Atlantic Bone Screen offers specialized in vitro assays to evaluate the anti or pro-inflammatory potential of drug candidates using human macrophages derived from monocytes.
These assays employ two distinct experimental approaches: pro-inflammatory or anti-inflammtory effect assessment.
Pro-inflammatory effect assessment:
Test compounds are applied to resting macrophages (unstimulated state) to detect induction of inflammation.
Anti-inflammatory effect assessment:
Macrophages are first activated with LPS or IL-1β to simulate an inflammatory state, after which test compounds are administered to measure suppression of inflammation.
Key features of the assays include:
- At least 24-hour treatment duration for compound exposure.
- Dose-response analysis to determine potency gradients.

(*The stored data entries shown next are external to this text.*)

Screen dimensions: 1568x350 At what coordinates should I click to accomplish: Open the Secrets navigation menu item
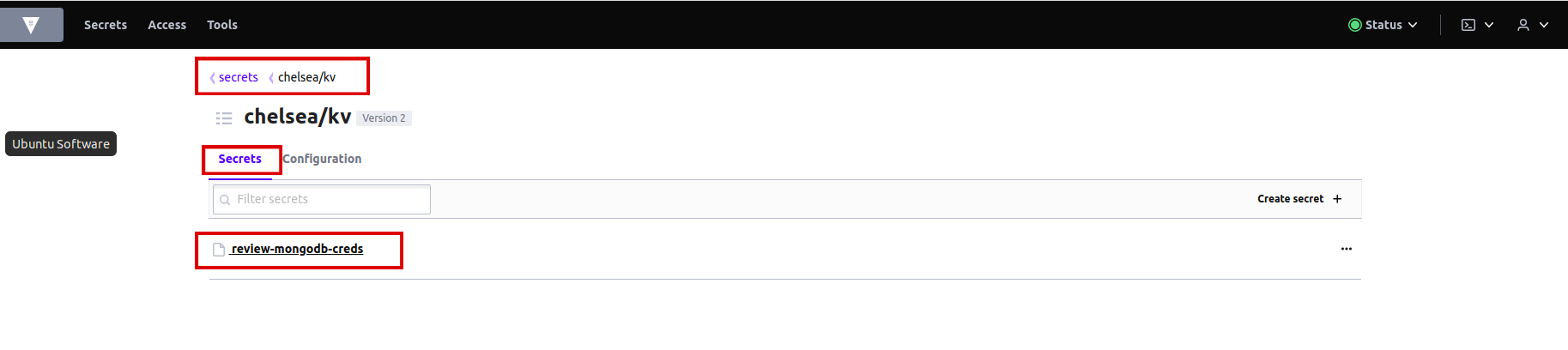coord(106,25)
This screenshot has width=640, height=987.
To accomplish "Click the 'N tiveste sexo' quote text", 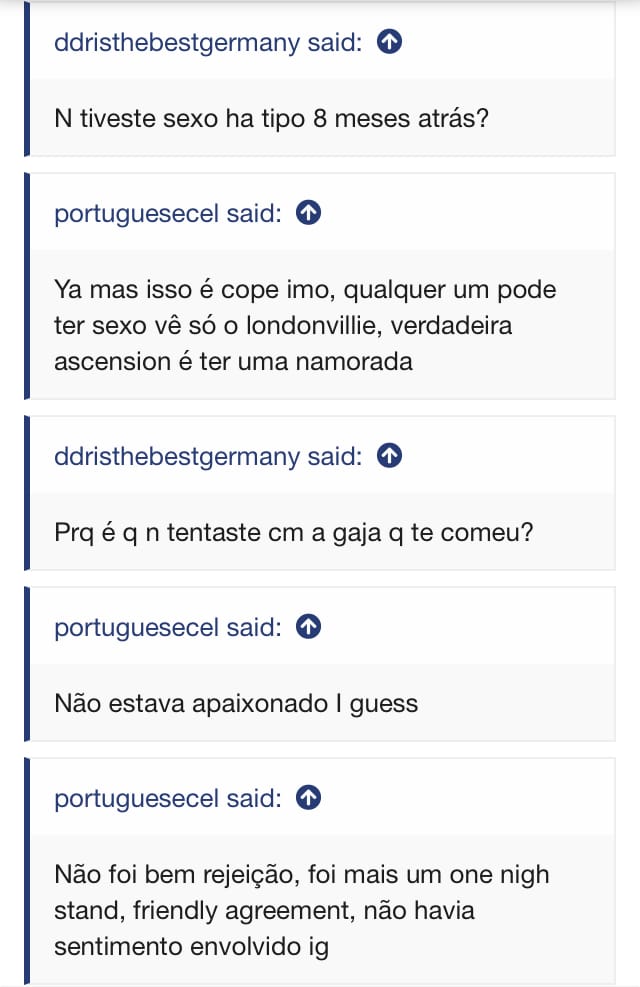I will (270, 118).
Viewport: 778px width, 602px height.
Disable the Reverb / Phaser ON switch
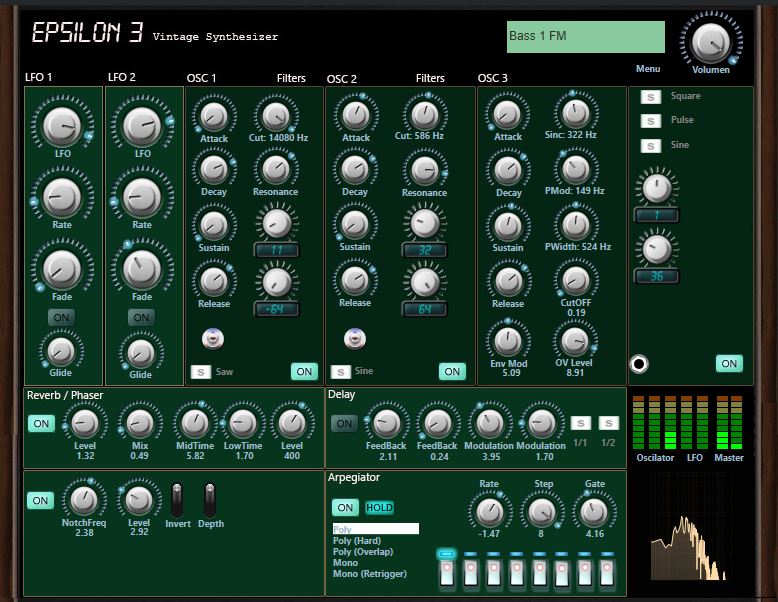click(41, 423)
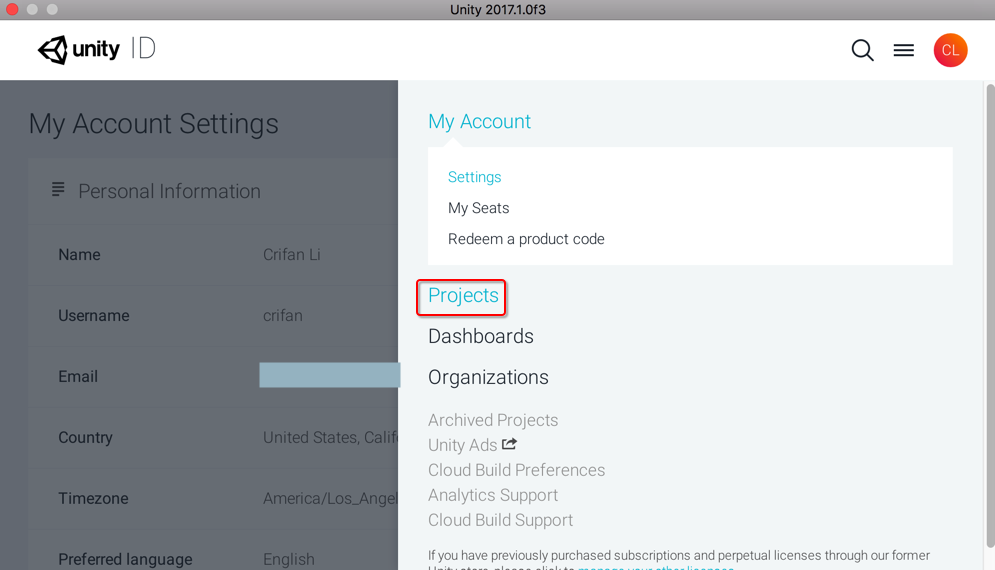This screenshot has height=570, width=995.
Task: Open the Unity Ads link
Action: pos(462,445)
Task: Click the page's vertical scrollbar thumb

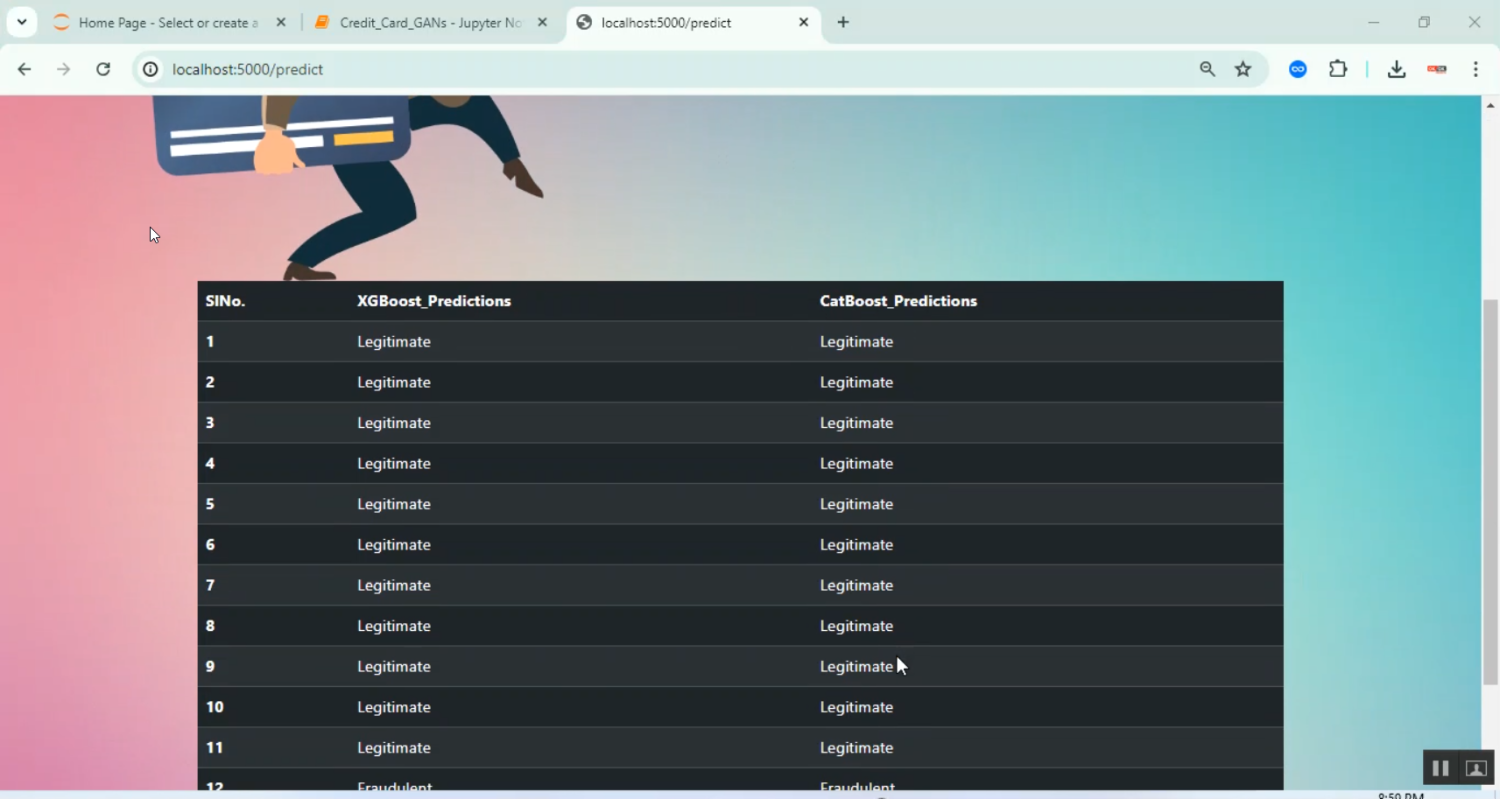Action: pyautogui.click(x=1490, y=490)
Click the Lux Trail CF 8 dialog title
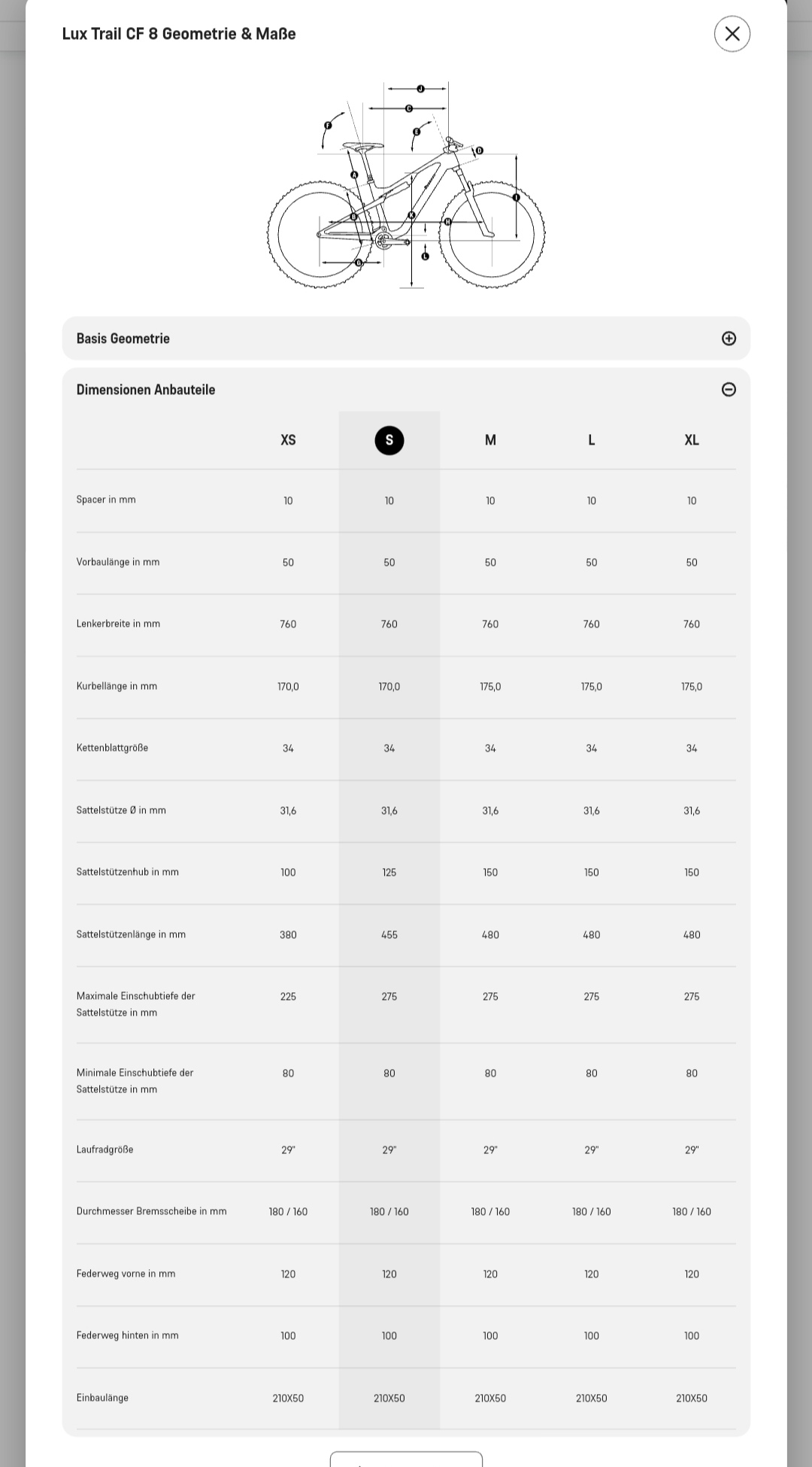 (179, 34)
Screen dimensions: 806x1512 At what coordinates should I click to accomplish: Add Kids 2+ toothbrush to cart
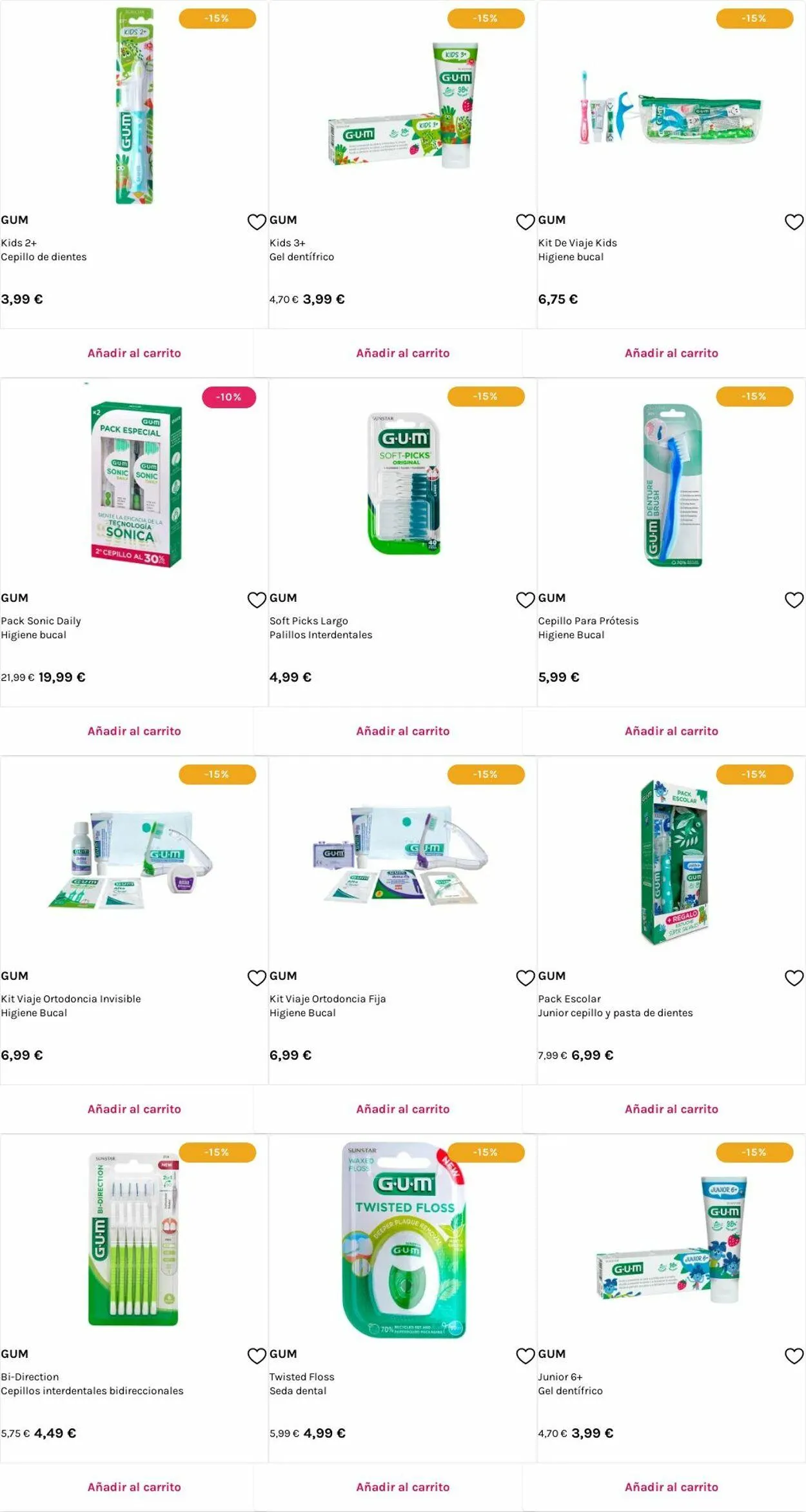click(x=134, y=353)
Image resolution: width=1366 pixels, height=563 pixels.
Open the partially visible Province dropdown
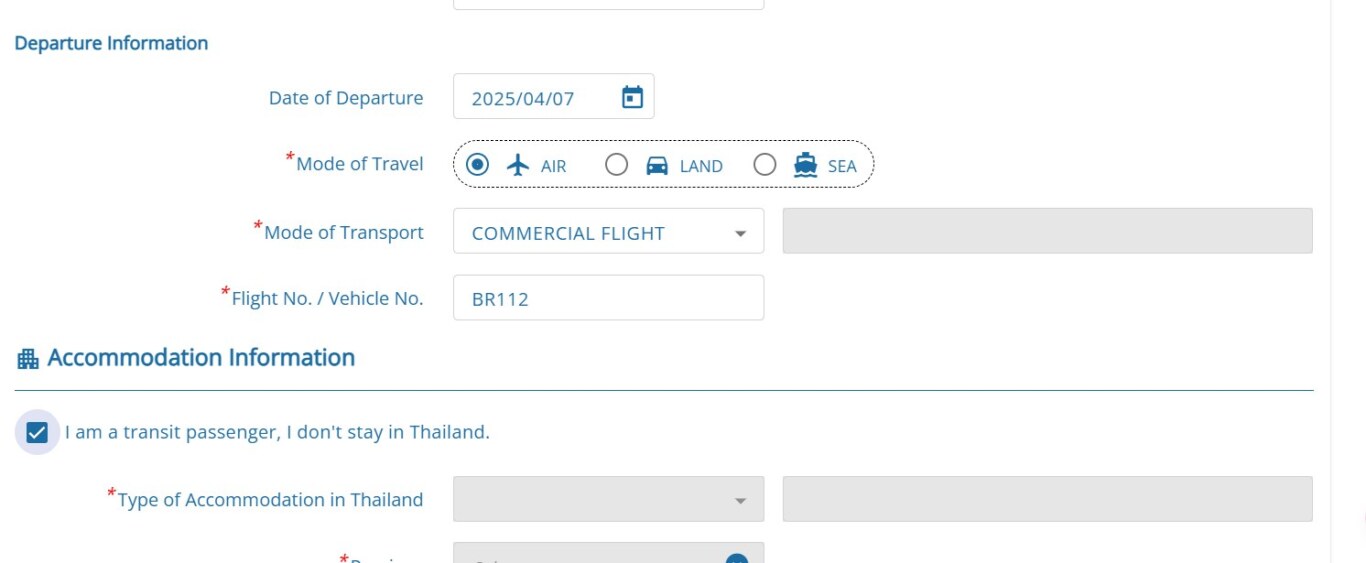click(x=608, y=553)
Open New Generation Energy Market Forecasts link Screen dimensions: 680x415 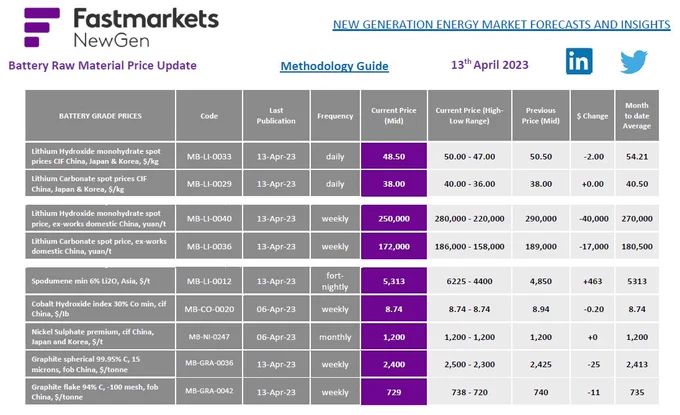tap(501, 25)
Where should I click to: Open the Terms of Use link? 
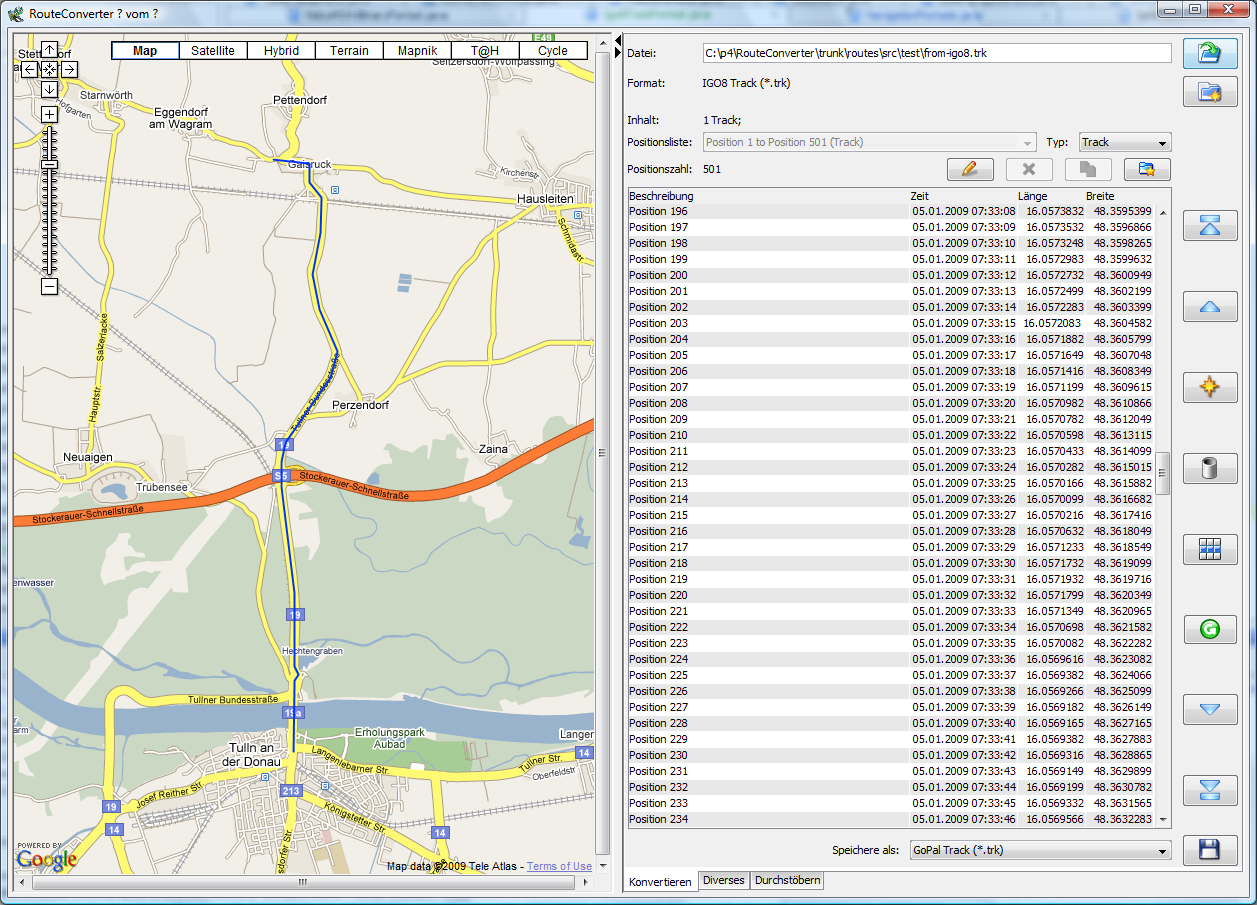coord(559,866)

- Quantitative measurement of biomarkers levels in cell culture supernatants via ELISA or at cellular level by gene expression analysis
This platform enables the characterization of compound effects on macrophage polarization states, supporting preclinical drug development for inflammatory conditions
Effect of LPS stimulation on M0 and M1 macrophages : Primary human monocytes were allowed to polarize into either M0 or M1 macrophages before treatment with LPS at different concentrations and exposure times. M0 graphs show the quantification of IL-6 (A) and IL-8 (B) in cell culture supernatants after 24 hours of stimulation with 100ng/mL of LPS; ND stands for not determined. M1 graphs report the gene expression of IL-6 (C) and IL-8 (D) of cells treated for 72 hours with 1µg/mL of LPS. These results are presented as fold change relative to the negative control (CTR-). Results are presented as mean ±SD. Statistical difference against CTR- was evaluated by Mann-Whitney test, *: p<0.05.